Asombra la facilidad de los cambios de los empleados de la Administración de Justicia. Casi es un juego de niños.
            El Lic. Manuel Patiño Suárez, actual Juez 3º Menor, ha recorrido en menos de seis meses, tres juzgados, y por noticias que tenemos, va a emprender el cuarto viaje, o sea, a cambiar nuevamente de Juzgado.
            El actual Juez 5º de lo Civil, era Juez 1º Menor. El Secretario del mismo Juzgado 5º de lo Civil, fue Juez 3º Menor, y siendo hoy Secretario del 5º de los Civil, volverá a ser Juez 3º Menor.
            Este cambio de empleados es inexplicable. Los Jueces entran a desempeñar sus funciones por elección popular (al menos así se asegura) y no es posible que los electores hayan elegido a los funcionarios antes citados, para suplir las faltas de otros, que por enfermedad o por arreglo de sus negocios particulares, no concurren a su oficina.
            Si algún Juez está enfermo o su salud se quebranta con el pesadísimo trabajo de tres horas de oficina, no completas, que renuncie el empleo y el sueldo, retirándose a buscar en la tranquilidad del hogar el alivio de sus males, y que, en cambio, el que lo sustituya, permanezca en el puesto el tiempo legal.
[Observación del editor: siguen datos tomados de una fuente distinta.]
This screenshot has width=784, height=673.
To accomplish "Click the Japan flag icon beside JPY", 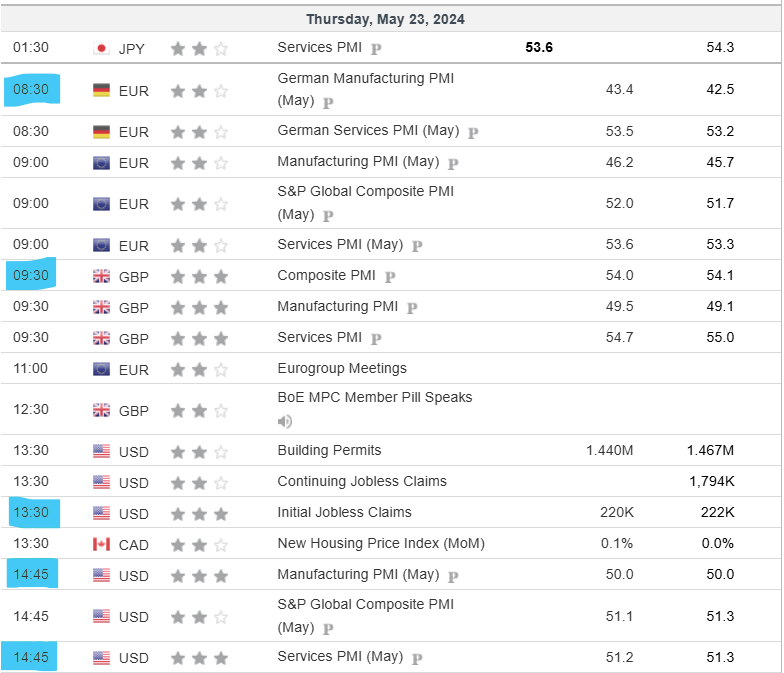I will pyautogui.click(x=101, y=48).
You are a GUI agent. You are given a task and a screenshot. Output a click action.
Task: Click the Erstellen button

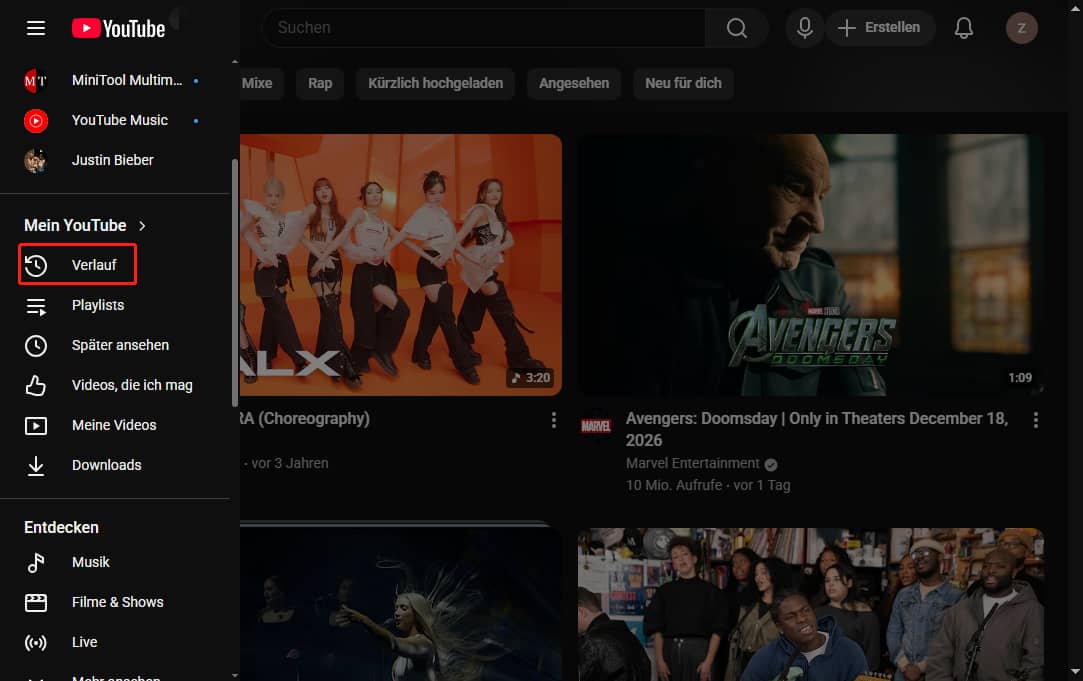(881, 28)
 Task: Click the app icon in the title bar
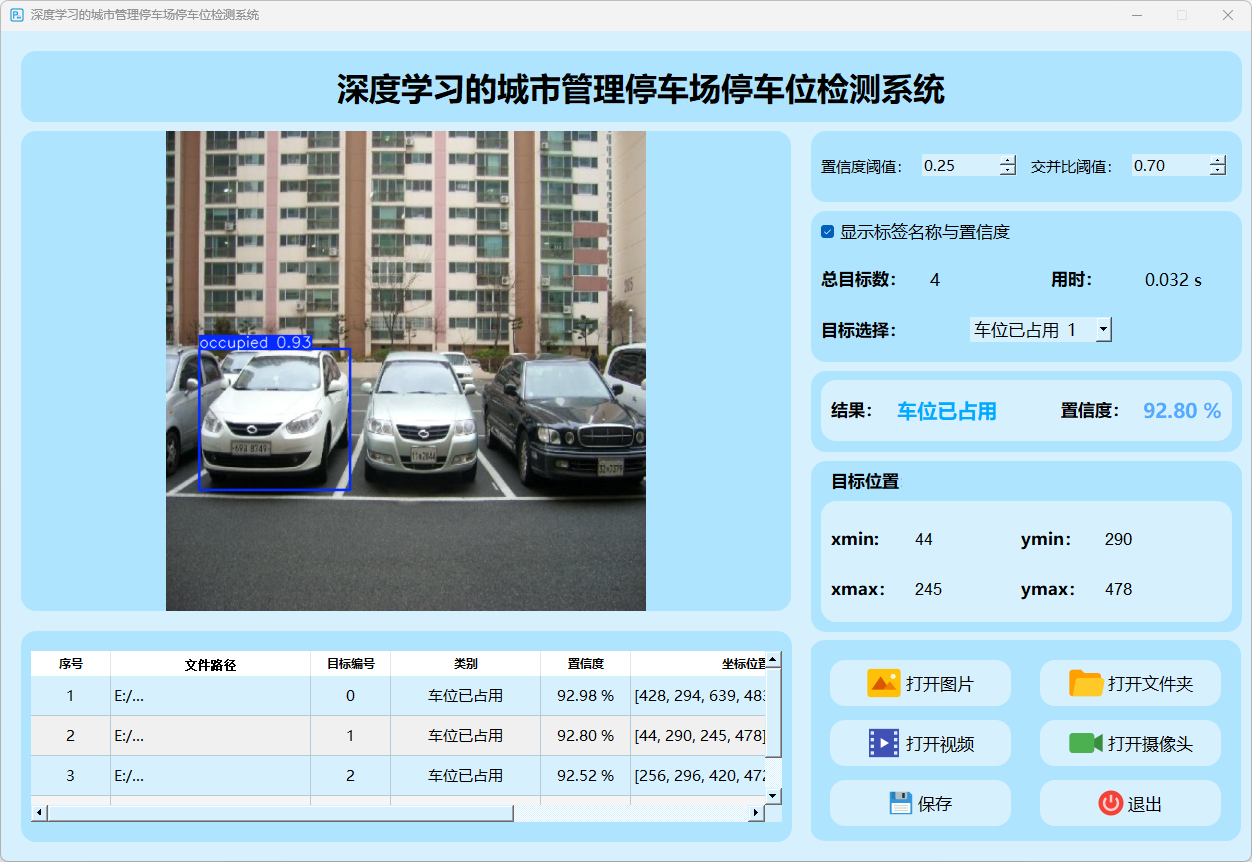(x=17, y=15)
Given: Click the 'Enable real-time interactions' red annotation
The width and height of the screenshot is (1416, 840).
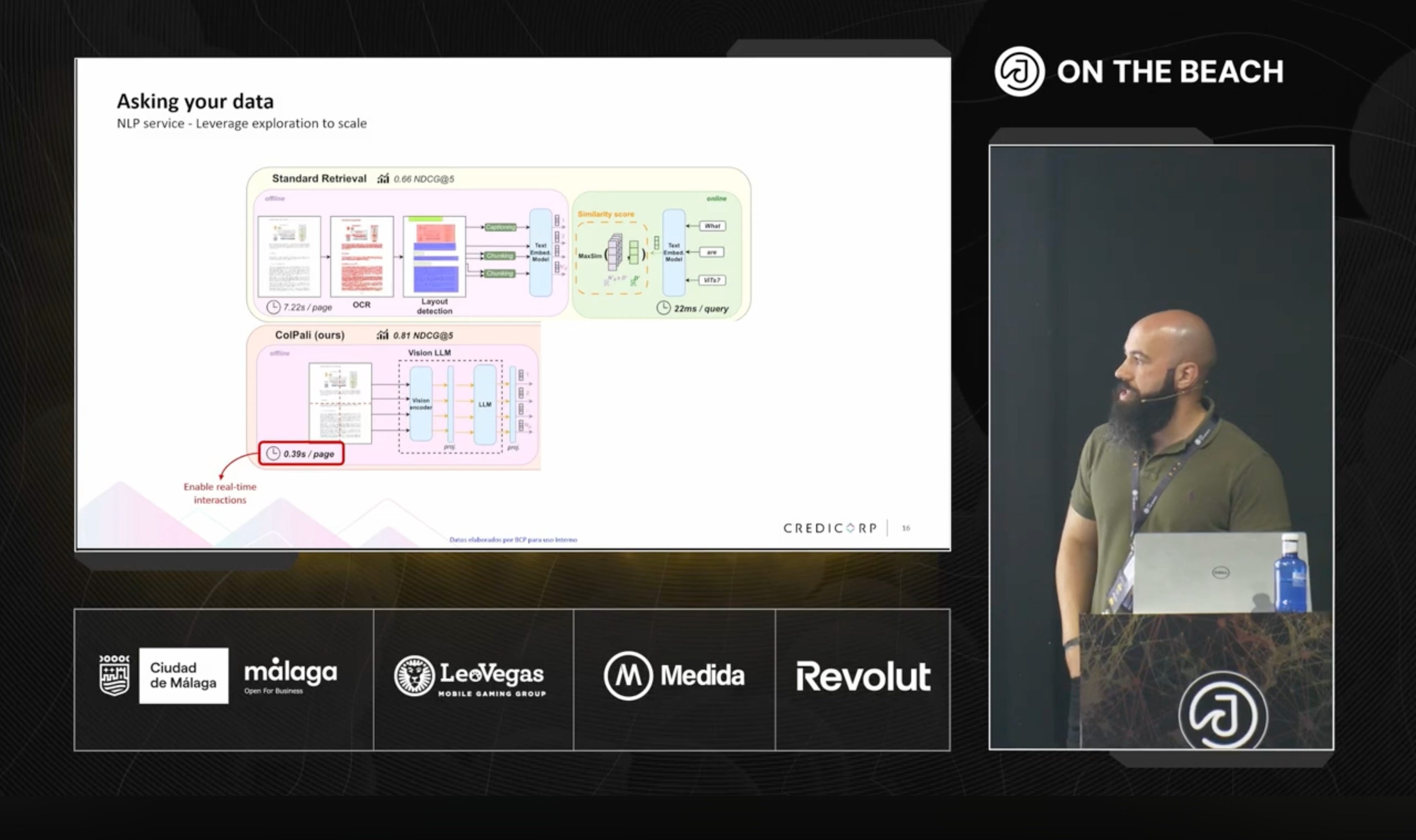Looking at the screenshot, I should (220, 493).
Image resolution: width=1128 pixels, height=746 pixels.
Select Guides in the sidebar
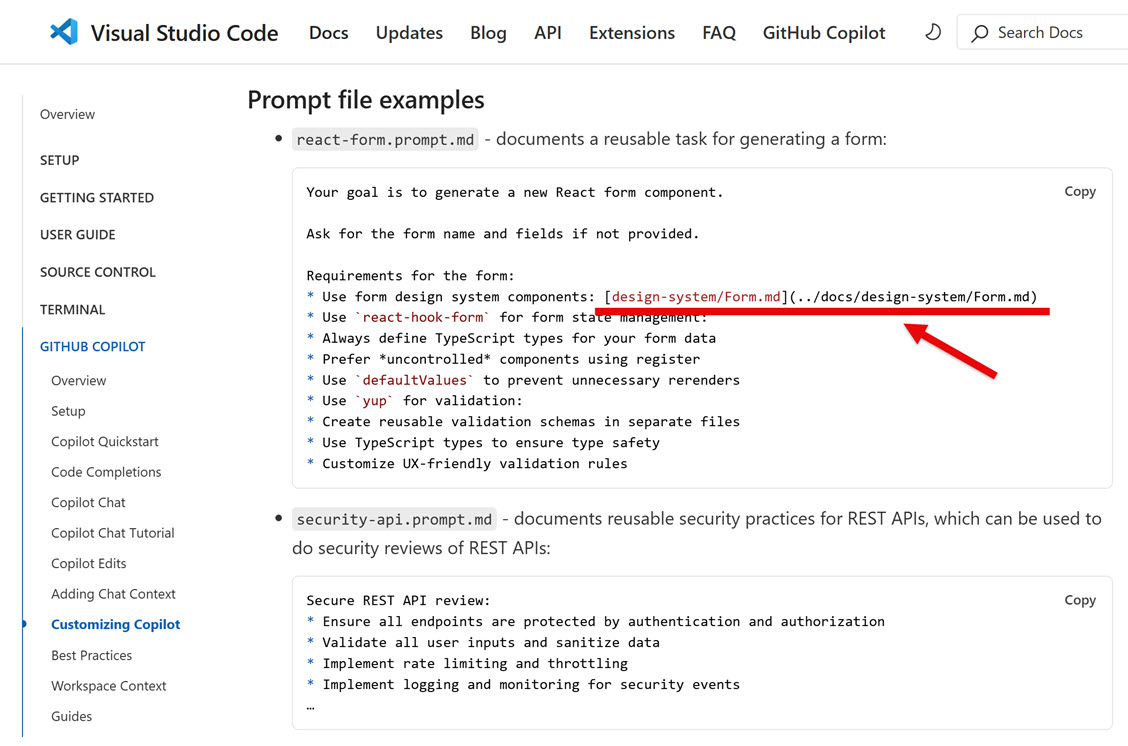tap(71, 716)
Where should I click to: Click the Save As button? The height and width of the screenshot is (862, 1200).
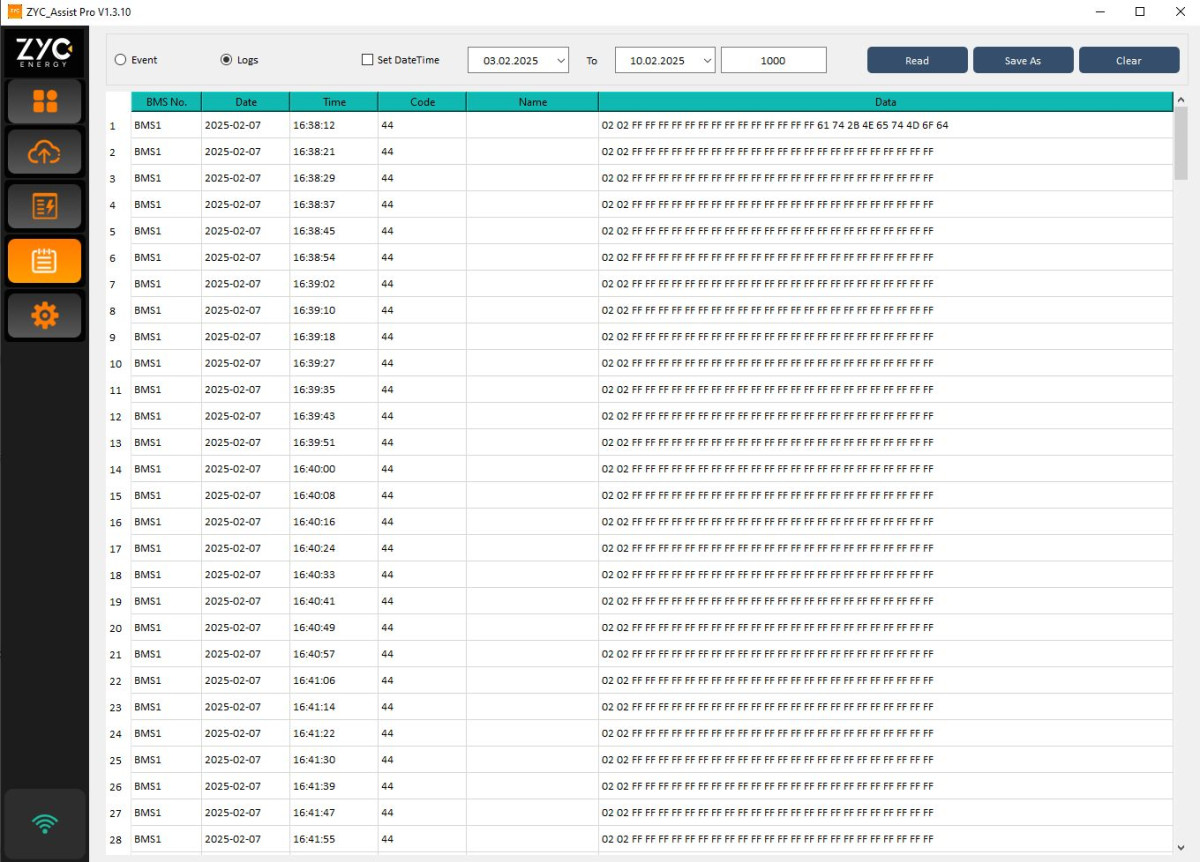[x=1022, y=60]
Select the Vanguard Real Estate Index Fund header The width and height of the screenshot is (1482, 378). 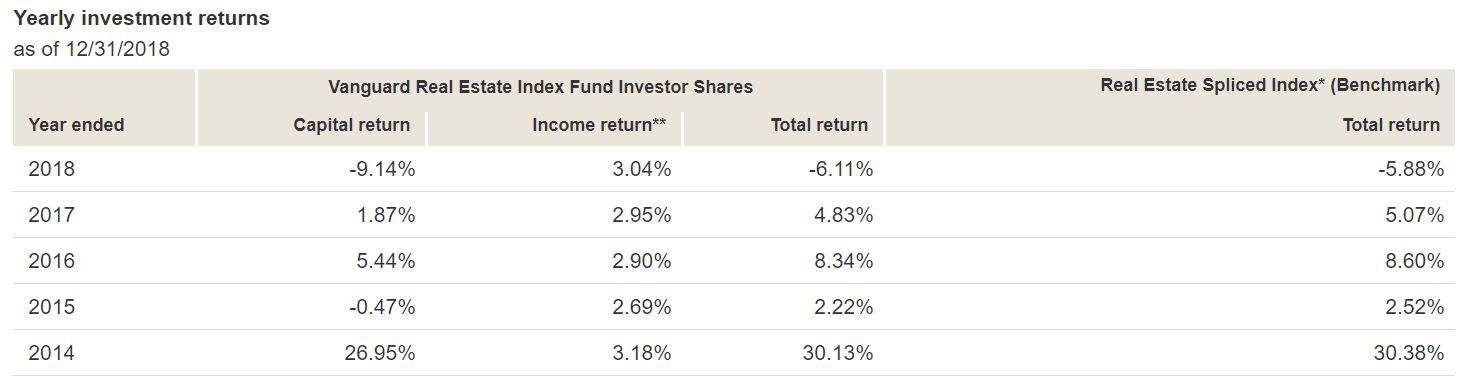point(540,87)
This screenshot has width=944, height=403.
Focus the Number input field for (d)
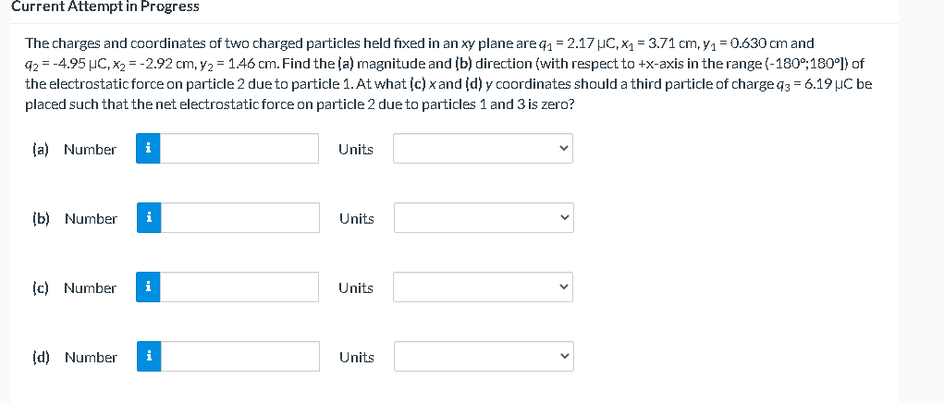point(240,357)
Que el Juez 2º Correccional, por ejemplo, pide licencia para separarse de su cargo para atender sus asuntos particulares, pues entendemos que poniendo su renuncia los atendería mejor.
            Aparte de la irregularidad que resulta de separar de su cargo a un funcionario que ha entrado a él por elección popular, para que desempeñe otro para el que no se le ha elegido, es un hecho de bastante trascendencia. Los asuntos se perjudican a cada cambio del personal del Juzgado, ameritando una notificación personal del primer auto que se dicte, y tales notificaciones, si son en el Distrito, equivalen a una pérdida de tiempo de ocho, quince o treinta días, según está de humor el empleado, y si tienen que hacerse fuera del Distrito, es materia de exhorto que tarda para salir del Juzgado ocho, quince o treinta días, más la legalización, más el tiempo que tarda en diligenciarse, resultando un total de dos o tres meses de pérdida de tiempo, y todo porque el Juez H le pareció que estaba enfermo y quiso atender a su quebrantada salud.
            Ahora bien, como cuando el exhorto viene diligenciado, ya otro funcionario está en el lugar de R que substituía a H, se repite la misma operación, de donde resulta que con cuatro cambios hay para que un negocio se paralice un año o más.
            Hay otro inconveniente, quizás más grave y que consiste en la inseguridad de la justificación de los autos que recaen a las peticiones. Hay acuerdos que deben ser el resultado del conocimiento exacto de la tramitación que ha seguido un asunto; del conocimiento perfecto de los derechos que se controvierten en un juicio, y ese conocimiento no puede tenerlo un funcionario que oye aisladamente una petición, y tiene que oír al Secretario que le da cuenta como el que oye replicar sin saber donde, lanzando por lo tanto un auto que casi nunca está de acuerdo con la Justicia y que motiva una apelación o una revocación equivalentes a semanas o meses de retraso en el asunto, originándose las más de las veces, perjuicios irreparables.
            Existen otros inconvenientes más graves, con los cambios de personal en los tribunales. El Juez formado por accidente, y que desea hacer méritos para halagar a la mano poderosa que lo ascendió, es terrible. Mucha energía, mucho apego a la ley, si de ese apego puede resultar que se le elija en el próximo periodo, o bien, mucha debilidad y sobrada complacencia, si juzga que ese puede ser un medio para conservar el puesto.